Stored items
■ ■ ■ ■

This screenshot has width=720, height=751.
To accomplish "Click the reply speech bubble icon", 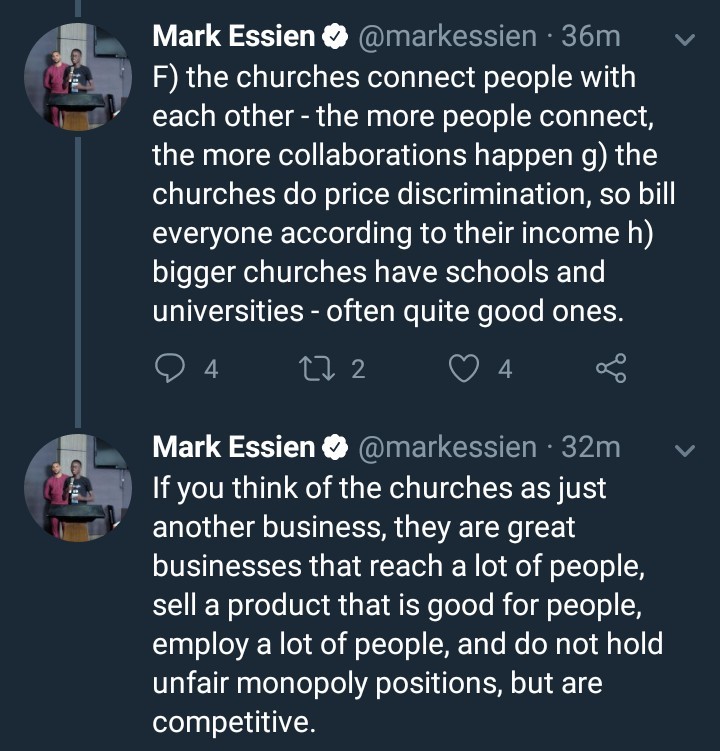I will pos(172,370).
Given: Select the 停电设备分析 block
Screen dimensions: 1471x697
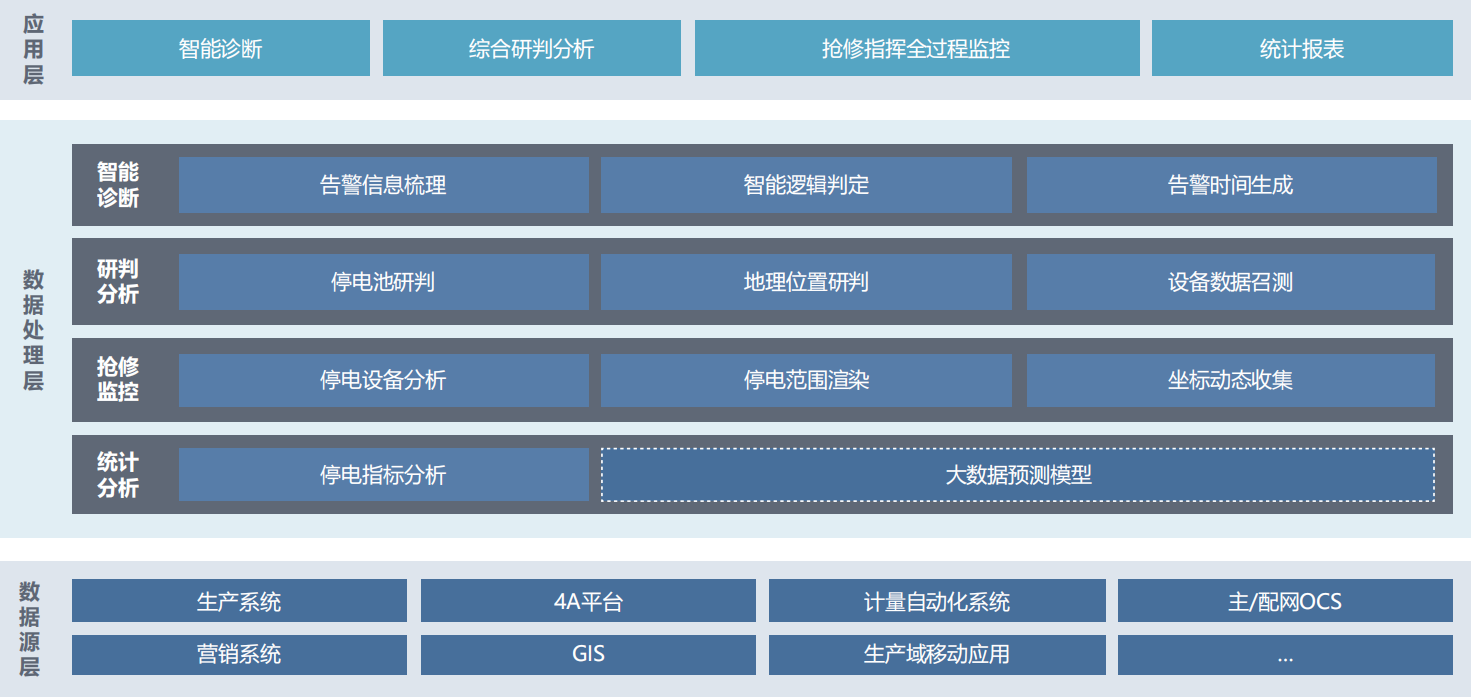Looking at the screenshot, I should [x=383, y=380].

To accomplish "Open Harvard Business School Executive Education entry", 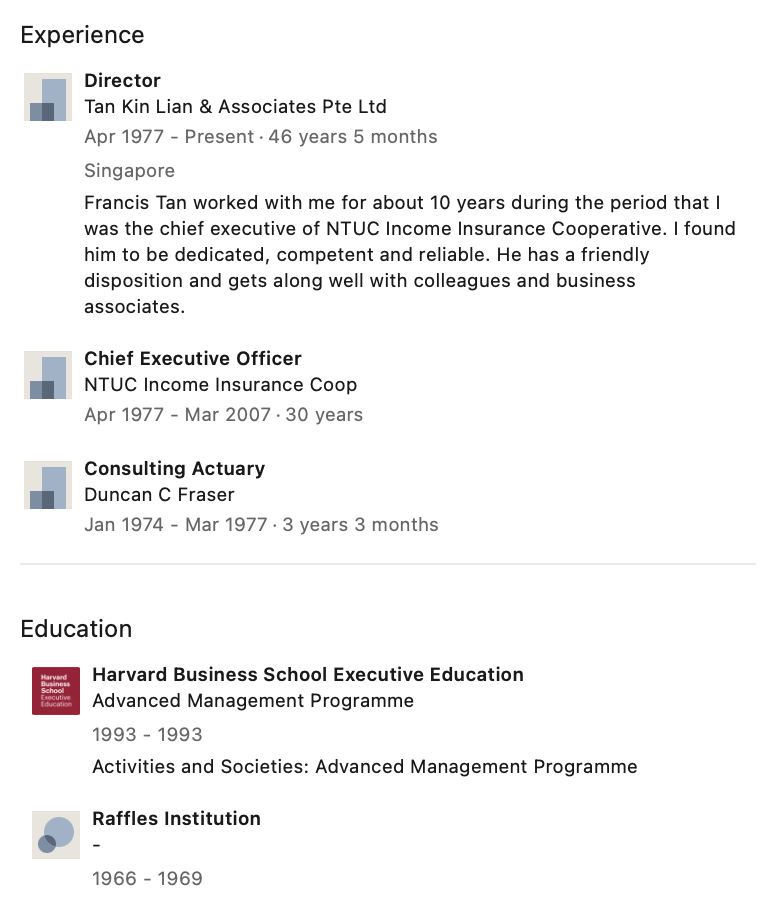I will coord(308,674).
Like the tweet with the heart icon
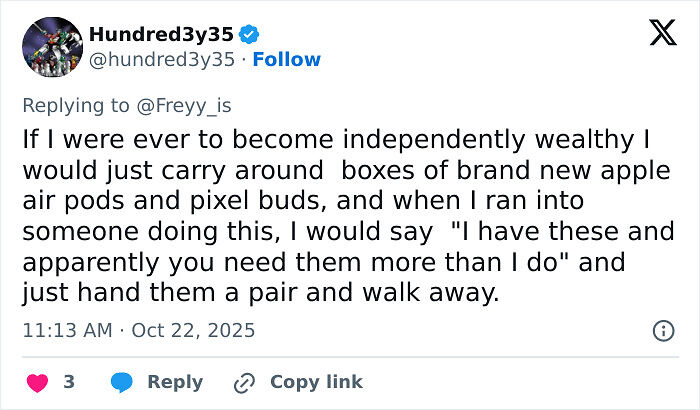Image resolution: width=700 pixels, height=410 pixels. pos(36,382)
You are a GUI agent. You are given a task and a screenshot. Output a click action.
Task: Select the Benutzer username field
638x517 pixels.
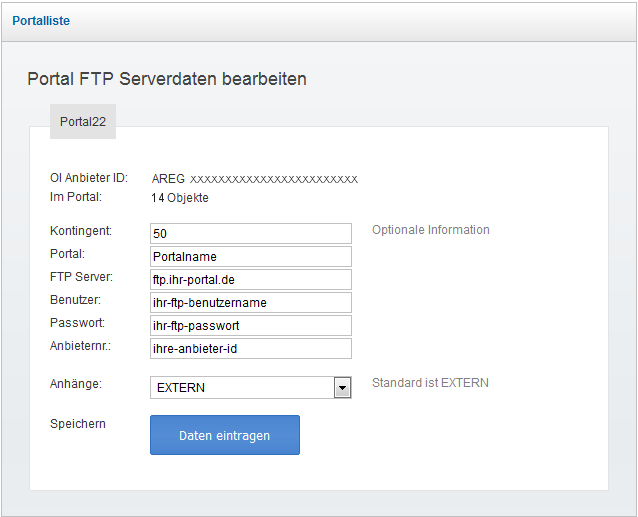[x=250, y=302]
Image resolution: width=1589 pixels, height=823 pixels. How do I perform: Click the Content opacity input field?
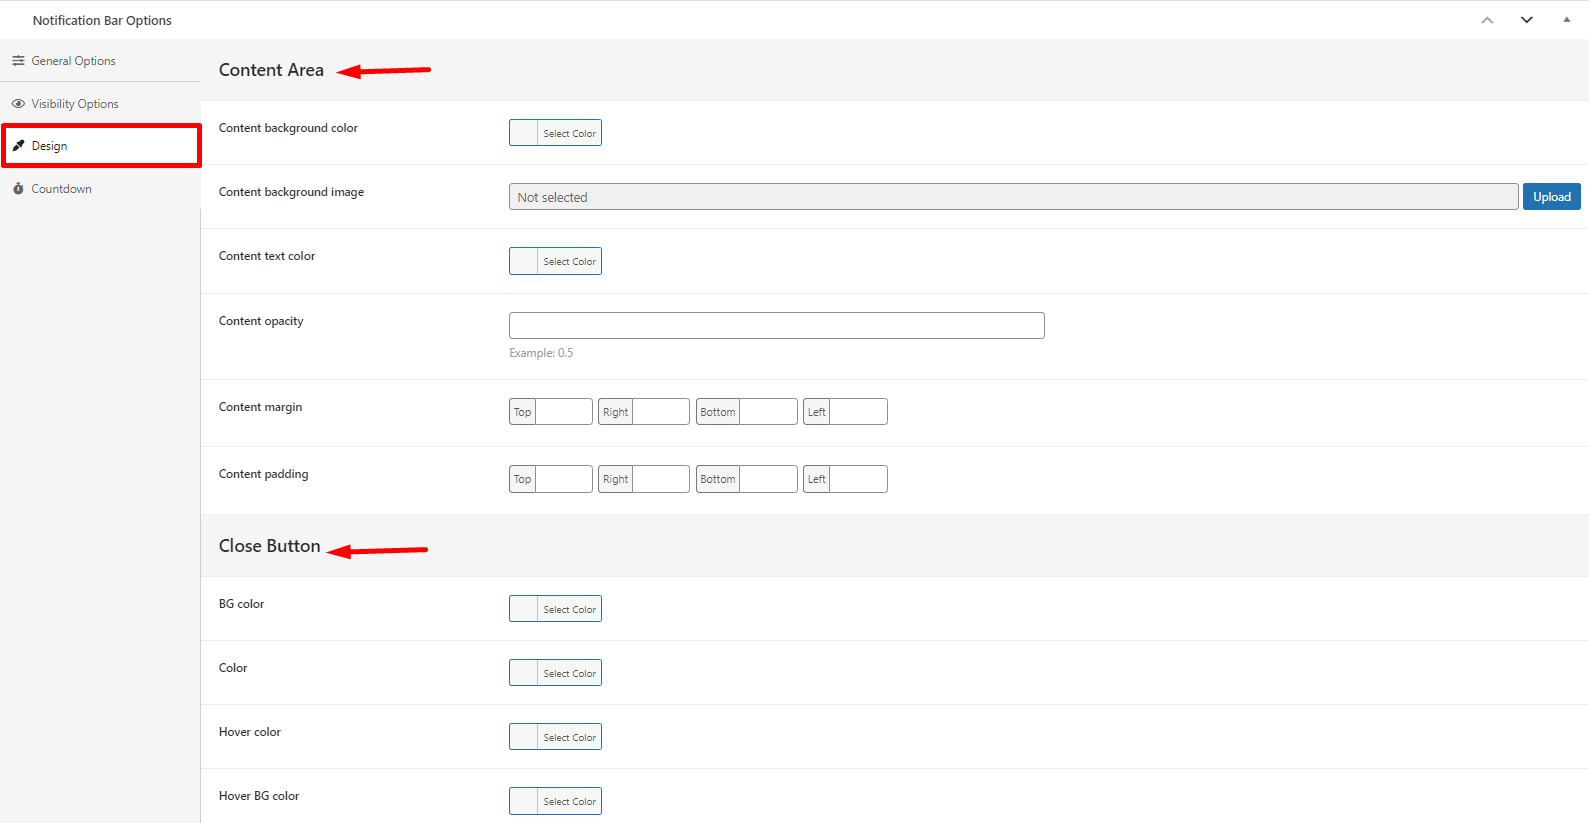776,325
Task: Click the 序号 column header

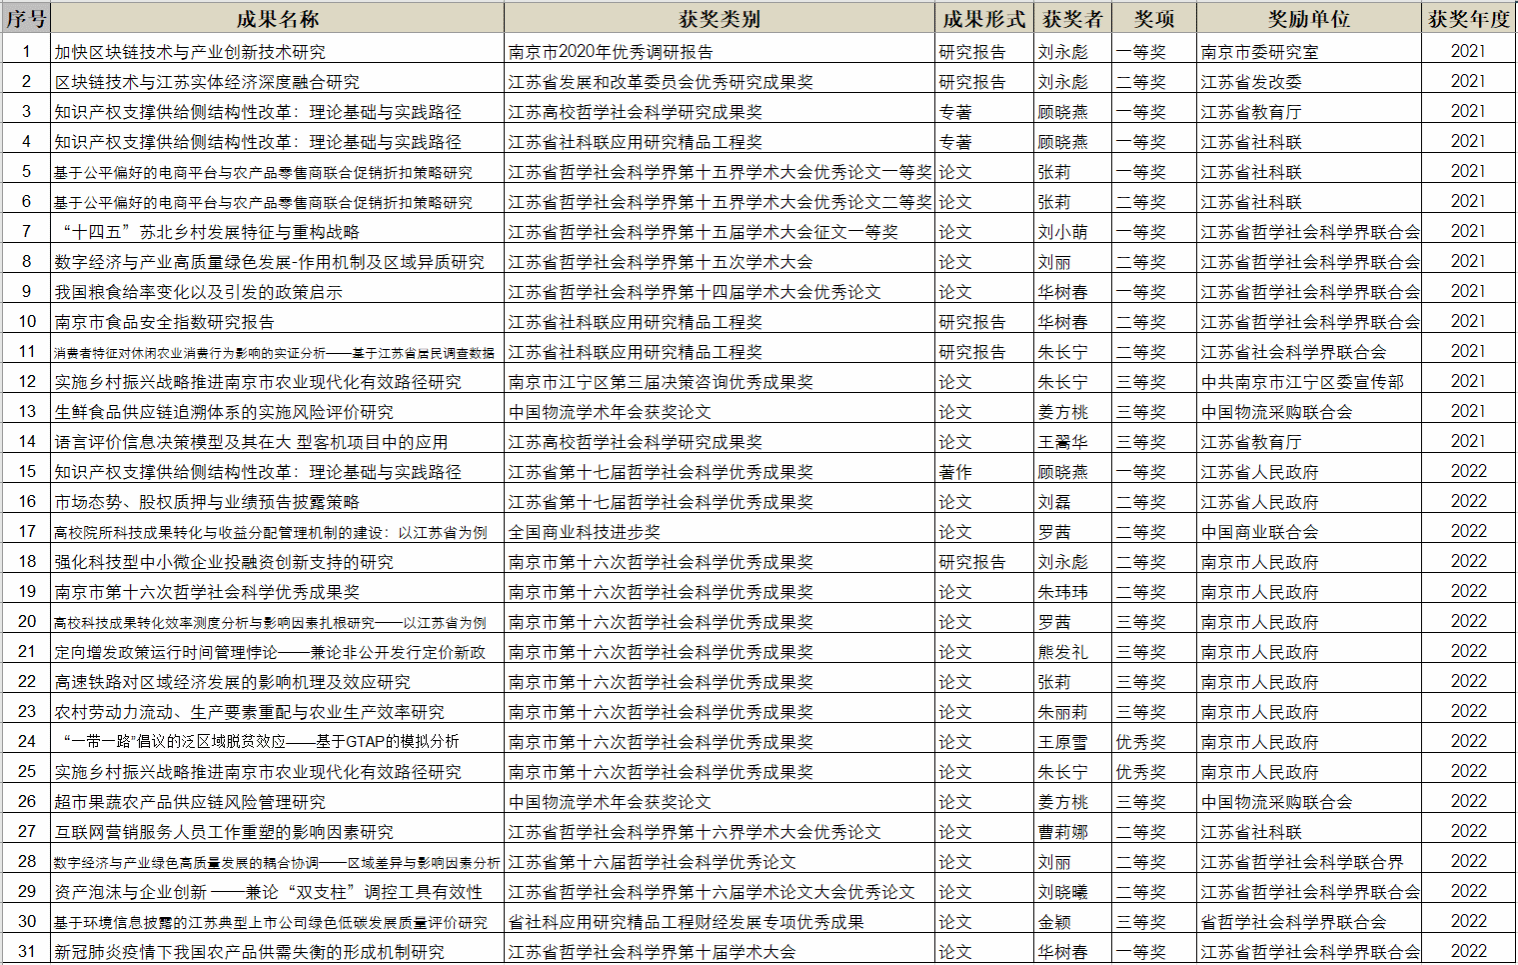Action: (26, 19)
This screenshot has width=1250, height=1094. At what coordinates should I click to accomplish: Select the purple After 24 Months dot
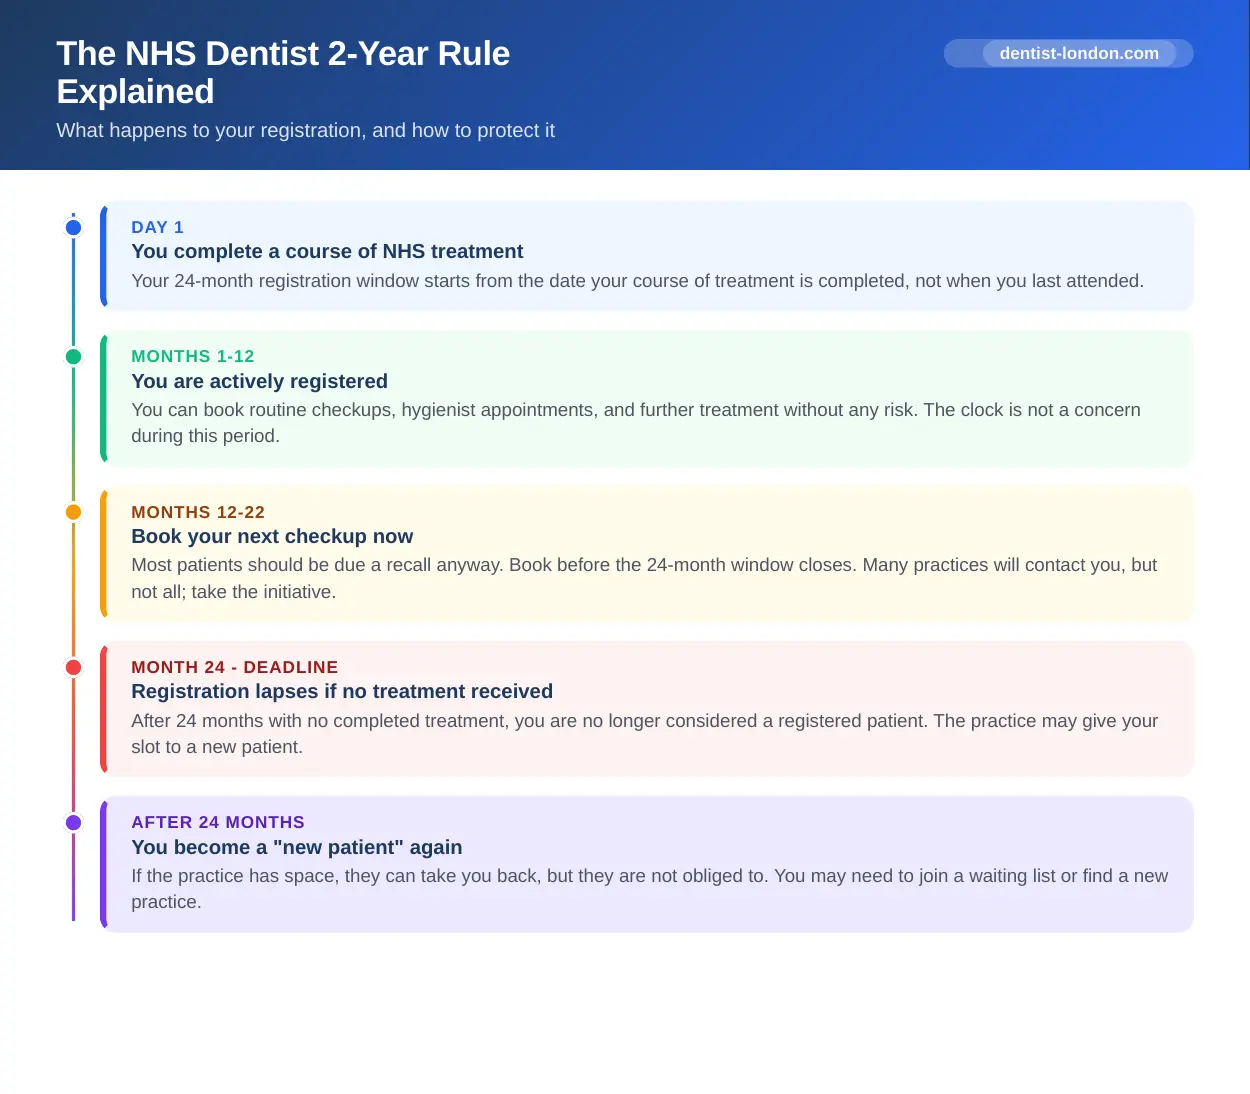pyautogui.click(x=73, y=822)
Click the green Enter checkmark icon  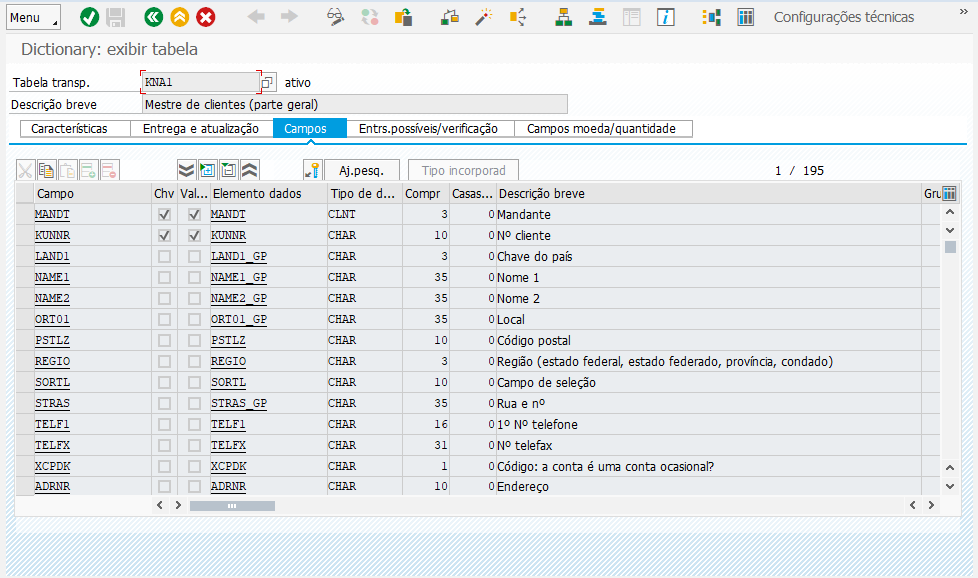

■ ■ ■ ■

TASK OBJECTIVE
Pictures do not belong in your copy; restate word for word the lines from the one containing "Image resolution: width=1589" through the last line of the records above.

OUTPUT FOR THIS EXERCISE
Image resolution: width=1589 pixels, height=823 pixels. How do I perform: Click the Content opacity input field?
776,325
Task: Click the 序号 column header

Action: (26, 19)
This screenshot has width=1250, height=1094. At what coordinates should I click to accomplish: Select the purple After 24 Months dot
pyautogui.click(x=73, y=822)
Click the green Enter checkmark icon  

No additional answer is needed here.